─── Excerpted text ───

“What order are you going to show the Star Wars movies?”
Among nerd parents, introducing Star Wars to younglings is a topic fraught with debate. So many options exist: release order, episode order, original trilogy only… And then there’s the Machete Order. This method preserves the cliffhanger in The Empire Strikes Back while using prequel films (only Attack of the Clones and Revenge of the Sith, as the Machete Order dismisses The Phantom Menace as an unnecessary prologue) for a flashback answer.
When our daughter was born in 2014, this was a central concern to our nerd indoctrination. We raised her with a soft introduction to Star Wars: plushies, picture books, the Forces of Destiny shorts—all screened for spoilers. Then, when we felt she was old enough to follow the story and characters for an emotional journey rather than just throwaway fun (around five years old), we decided on the Machete Order—with our own tweaks. This necessitated effort, patience, and planning, but it paid off.
On a Saturday night with pizza in hand, those blue letters came on the screen. A long time ago in a galaxy far, far away… And then we were off and running. Kiddo already knew the droids, Chewbacca, and Leia but came in cold to everything else. The first act’s slower pace act gave us space to explain details. And by the end, she sat in front of the TV in a makeshift X-wing cockpit.
It won her over, but we still watched it extra times to reinforce the worldbuilding and characters (names were hard for her). When we felt she had a good grasp, we loaded up The Empire Strikes Back and braced ourselves. Despite the more mature tone, our foundational effort worked: we got through it with rapt attention (Snowspeeders! Asteroids! Yoda!) and only a little bit of fear at the carbon freezing scene.
Then came the big moment: Vader and Luke had their exchange. She met this with stunned silence. This required a second viewing of that scene, and as soon as it ended, her continued quiet prompted a short discussion. As the emotional crux of the Machete Order, we really wanted to properly set her up for the rest of the experience. I broke it down into very simple terms:
“Obi-Wan said Vader killed Luke’s dad. Vader says he is Luke’s dad. One of them is lying. Who do you think it is?”

───

### Written instruction
Please rewrite the Star Wars viewing-order text from the words "Among nerd parents, introducing" through "a flashback answer.", renaming "Machete Order" to "Flashback Order" everywhere it appears.

─── Provided data ───

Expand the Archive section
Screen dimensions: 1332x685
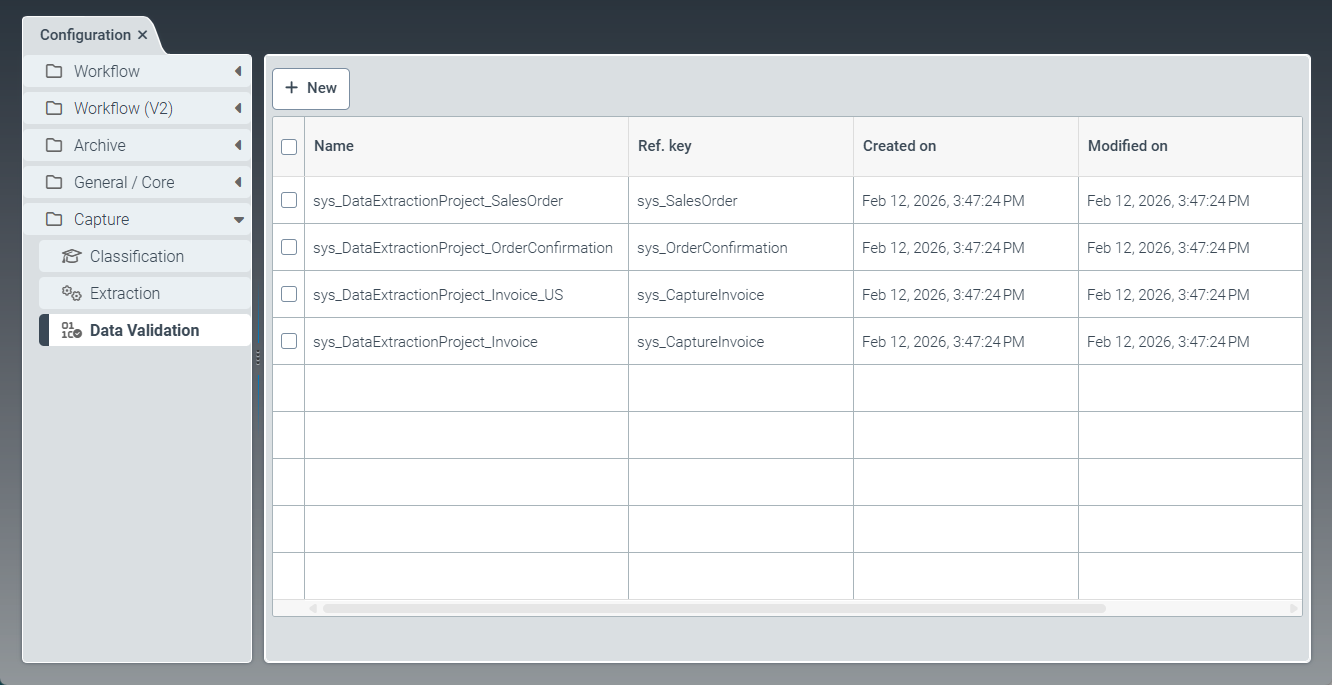(x=238, y=145)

───

### Response for this exercise
Among nerd parents, introducing Star Wars to younglings is a topic fraught with debate. So many options exist: release order, episode order, original trilogy only… And then there’s the Flashback Order. This method preserves the cliffhanger in The Empire Strikes Back while using prequel films (only Attack of the Clones and Revenge of the Sith, as the Flashback Order dismisses The Phantom Menace as an unnecessary prologue) for a flashback answer.